Integrated people-centered health service delivery that are managed and delivered so that people receive a continuum of health promotion, disease prevention, diagnosis, treatment, disease-management, rehabilitation and palliative care services, coordinated across the different levels and sites of care within and beyond the health sector, and according to their needs throughout the life course, will fast-track efforts to achieve universal health coverage. Healthcare delivery that is people-centered is an approach to care that consciously adopts individuals’, cares’, families’ and communities’ perspectives as participants in, and beneficiaries of, trusted health systems that are organized around the comprehensive needs of people rather than individual diseases. More importantly, People-centered care is broader than patient and person-centered care. It encompasses not only clinical encounters, but also include attention to the health of people in their communities and their crucial role in shaping health policy and health services.

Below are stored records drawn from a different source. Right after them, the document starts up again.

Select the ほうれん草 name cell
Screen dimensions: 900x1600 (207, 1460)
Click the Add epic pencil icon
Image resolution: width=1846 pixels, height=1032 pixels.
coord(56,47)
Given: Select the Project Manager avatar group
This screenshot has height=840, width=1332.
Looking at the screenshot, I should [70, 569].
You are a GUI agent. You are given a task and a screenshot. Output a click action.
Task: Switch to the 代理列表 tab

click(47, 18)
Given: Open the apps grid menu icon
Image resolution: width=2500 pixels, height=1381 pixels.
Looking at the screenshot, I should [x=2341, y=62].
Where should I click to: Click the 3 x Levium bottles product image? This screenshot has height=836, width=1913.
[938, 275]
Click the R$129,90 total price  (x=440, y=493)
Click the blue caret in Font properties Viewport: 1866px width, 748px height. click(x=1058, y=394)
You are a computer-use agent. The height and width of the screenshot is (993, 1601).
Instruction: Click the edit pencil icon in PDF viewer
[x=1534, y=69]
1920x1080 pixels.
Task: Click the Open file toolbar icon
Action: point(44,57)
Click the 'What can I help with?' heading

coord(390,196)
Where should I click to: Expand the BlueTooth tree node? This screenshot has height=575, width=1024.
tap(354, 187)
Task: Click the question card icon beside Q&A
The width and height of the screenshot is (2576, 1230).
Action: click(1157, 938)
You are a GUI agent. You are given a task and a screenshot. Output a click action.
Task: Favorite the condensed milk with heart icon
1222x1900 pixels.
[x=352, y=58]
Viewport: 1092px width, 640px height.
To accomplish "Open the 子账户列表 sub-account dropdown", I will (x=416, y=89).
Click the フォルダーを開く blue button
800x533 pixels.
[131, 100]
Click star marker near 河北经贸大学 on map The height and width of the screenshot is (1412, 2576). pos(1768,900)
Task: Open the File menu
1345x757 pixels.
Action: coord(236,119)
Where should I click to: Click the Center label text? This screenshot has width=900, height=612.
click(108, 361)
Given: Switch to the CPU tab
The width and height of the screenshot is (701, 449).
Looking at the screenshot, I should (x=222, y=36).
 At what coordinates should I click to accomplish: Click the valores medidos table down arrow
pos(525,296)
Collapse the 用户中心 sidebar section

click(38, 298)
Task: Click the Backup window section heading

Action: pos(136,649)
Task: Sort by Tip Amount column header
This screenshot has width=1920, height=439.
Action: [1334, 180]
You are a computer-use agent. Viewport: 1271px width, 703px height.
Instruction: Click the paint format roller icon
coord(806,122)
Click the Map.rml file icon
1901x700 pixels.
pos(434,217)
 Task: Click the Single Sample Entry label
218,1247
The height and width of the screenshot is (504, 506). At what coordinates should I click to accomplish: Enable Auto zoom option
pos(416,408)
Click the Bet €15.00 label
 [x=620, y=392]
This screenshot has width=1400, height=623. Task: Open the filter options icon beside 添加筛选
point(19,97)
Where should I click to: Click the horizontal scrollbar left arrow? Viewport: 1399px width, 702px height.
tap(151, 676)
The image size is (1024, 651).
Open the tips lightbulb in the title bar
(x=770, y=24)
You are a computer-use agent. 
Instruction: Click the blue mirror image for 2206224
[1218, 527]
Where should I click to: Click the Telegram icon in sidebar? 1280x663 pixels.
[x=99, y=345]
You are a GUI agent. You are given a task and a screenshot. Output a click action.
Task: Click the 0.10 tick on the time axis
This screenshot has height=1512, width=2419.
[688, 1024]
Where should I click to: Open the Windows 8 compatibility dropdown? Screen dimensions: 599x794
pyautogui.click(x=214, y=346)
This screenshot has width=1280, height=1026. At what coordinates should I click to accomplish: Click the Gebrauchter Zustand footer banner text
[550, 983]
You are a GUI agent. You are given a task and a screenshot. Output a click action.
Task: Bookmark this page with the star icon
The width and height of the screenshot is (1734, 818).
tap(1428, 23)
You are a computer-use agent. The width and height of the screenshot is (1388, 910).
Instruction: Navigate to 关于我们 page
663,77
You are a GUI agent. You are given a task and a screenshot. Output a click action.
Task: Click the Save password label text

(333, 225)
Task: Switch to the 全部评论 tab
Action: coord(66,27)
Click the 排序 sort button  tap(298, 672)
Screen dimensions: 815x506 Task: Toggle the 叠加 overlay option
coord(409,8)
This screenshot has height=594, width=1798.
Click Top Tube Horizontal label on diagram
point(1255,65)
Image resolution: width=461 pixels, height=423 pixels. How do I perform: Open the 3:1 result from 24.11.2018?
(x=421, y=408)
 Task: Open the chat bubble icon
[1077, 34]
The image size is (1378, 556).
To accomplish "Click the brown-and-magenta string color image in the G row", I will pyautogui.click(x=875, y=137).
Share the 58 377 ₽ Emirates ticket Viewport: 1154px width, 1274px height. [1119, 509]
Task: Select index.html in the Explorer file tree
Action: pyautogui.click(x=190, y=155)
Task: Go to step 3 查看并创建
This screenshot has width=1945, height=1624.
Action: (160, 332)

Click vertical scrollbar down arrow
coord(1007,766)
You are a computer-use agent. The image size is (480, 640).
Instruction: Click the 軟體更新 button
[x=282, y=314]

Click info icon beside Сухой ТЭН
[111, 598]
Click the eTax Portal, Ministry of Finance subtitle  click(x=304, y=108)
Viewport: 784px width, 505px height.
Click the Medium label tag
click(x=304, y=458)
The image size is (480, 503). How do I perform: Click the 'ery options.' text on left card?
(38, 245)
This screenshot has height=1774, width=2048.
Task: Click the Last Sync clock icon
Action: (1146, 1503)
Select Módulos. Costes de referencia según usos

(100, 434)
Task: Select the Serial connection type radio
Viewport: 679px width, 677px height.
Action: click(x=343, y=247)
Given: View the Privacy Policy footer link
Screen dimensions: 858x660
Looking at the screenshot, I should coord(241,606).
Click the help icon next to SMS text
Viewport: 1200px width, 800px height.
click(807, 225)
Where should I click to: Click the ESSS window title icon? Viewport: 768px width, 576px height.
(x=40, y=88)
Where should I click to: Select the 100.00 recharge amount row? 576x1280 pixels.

The next steps defined include the need for countries to identify and sensitize national champions/ key stakeholders on conducting critical analysis to facilitate universal health coverage, organize country-level workshop for shared understanding of integrated people centred health service, refine and adapt country roadmaps and develop mechanisms and capacities for coordinated and result driven governance and programmatic interventions. Among these next steps WHO partners are also supposed to align and support integrated people centred health service delivery through multi-agency global initiatives such as the Global Action Plan on Sustainable Development Goal 3, Primary Health Care Implementation Efforts, and others. Also, to establish virtual communication for ongoing exchange on implementation, advocate at large scale and provide technical assistant for capacity building and strengthening policy and programming.